Al primero que le escuché eso de “la Colombia profunda” fue a Humberto de la Calle Lombana. Pensé que proponía un discurso elevado. A los pocos segundo me di cuenta que era una de esas frases que parece optimizar el discurso, renovar el lenguaje o perfeccionar el estilo, pero que en últimas disfrazan la realidad con un fraseo vago, sin fundamento, que es capaz incluso de atrapar y deslumbra a un oyente distraído.
Hablar de “la Colombia profunda” es esconder el polvo debajo de la alfombra, mediante un hablar aligerado, sin intención, de una falsa sofisticación, que en pocas palabras desnuda la estupidez y evidencia el sinsentido.
Luego de De la Calle, la misma expresión la he escuchado en boca de otros, con las ligerezas que carga el desmedido.
En ese discurso de “la Colombia profunda” quedó claro que es una geografía que va más allá de pueblos o casquetes urbanos. Son unos territorios cuyos nombres y ubicaciones conocimos y seguimos conociendo por la violencia, por las masacres, por asesinatos de líderes comunales, por la falta de médicos, por la muerte de niños por desnutrición o deshidratación…
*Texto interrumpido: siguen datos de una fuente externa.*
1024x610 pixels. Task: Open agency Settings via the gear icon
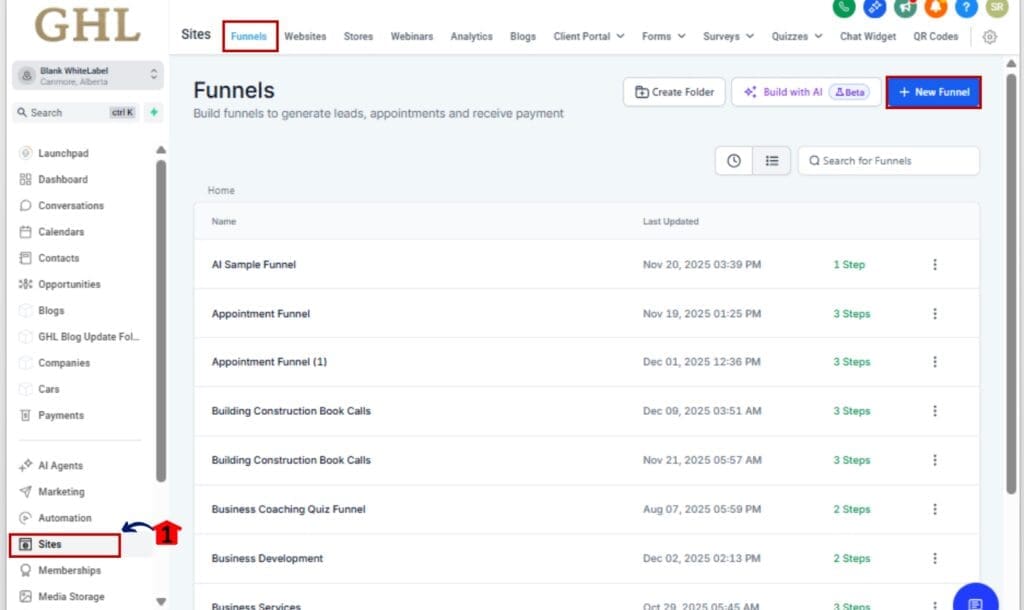990,36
Territorios en los que mandan otros y en los que mucha gente cree que ese es el Gobierno que les corresponde. Lugares en los que “Crecen la rabia y las orquídeas por parejo”, como dice el poeta Juan Manuel Roca. Allí también crecen las cayenas rojas, las trinitarias multicolores, las campanillas amarillas de paraíso, las vigorosas heliconias, y se ven bajar por el río los hermosos capullos de taruya o jacintos de agua.
En “la Colombia profunda” he conocido a seres
que dan sentido a sus territorios con sus expresiones creativas
y su apego sensato a su cultura sin afanes, afugias ni pretensiones
En “la Colombia profunda” he conocido a seres tan sensibles que dan mejor sentido a esa expresión, o dejan en evidencia las ligerezas. He conocido seres que dan sentido a sus territorios con sus expresiones creativas y su apego sensato a su cultura sin afanes, afugias ni pretensiones.
En Botón de Leyva, a orillas del brazo de Mompós, hablo con Aurelio Gurrero. Me dice que es el hombre de las cinco vocales, que si bien es de apellido Guerrero, no ha ido nunca a la guerra, pero la guerra si ha llegado a su territorio.
Aurelio Guerrero aprendió a tocar millo a los doce años. Con maestros de lugares como Doña Juana y Sandoval. Se fue de gira artística con Totó y Delia Zapata. En 1970, según contó, el maestro José Barros lo invitó para que abriera el primer Festival de la Cumbia, en El Banco. Allí deslumbró con sus cumbias, sus perilleros, sus porros recogíos y los aires de la cumbia maya. Fue gran amigo de Roque Arrieta y Erasmo “Mane” Arrieta, de Evitar. Grandes piteros de latón de corozo que llegaron al Carnaval de Barranquilla en los años sesenta para dejar el pito como esencia de un carnaval que provino, sin duda, de “la Colombia profunda”. Que llegó a una ciudad que no tenía manifestaciones culturales, que luego las acogió como propias y hoy son esencia de su vida y su identidad.
Ejemplos parecidos están en territorios de sabana y montaña. Van por senderos de bajos cenagosos y monte espeso, pasan por riberas serenas y bosques centenarios, se adaptan sobre palafitos recios y costas bravías, y siguen entregándole al país las esencias profundas de sus riquezas.
Si al decir de De la Calle existe una Colombia profunda, existe, por contradicción, una Colombia superficial. Esa que sigue alardeando de sus encantos y miserias. Esa Colombia superficial que exporta sus barbaries y milita en la brutalidad.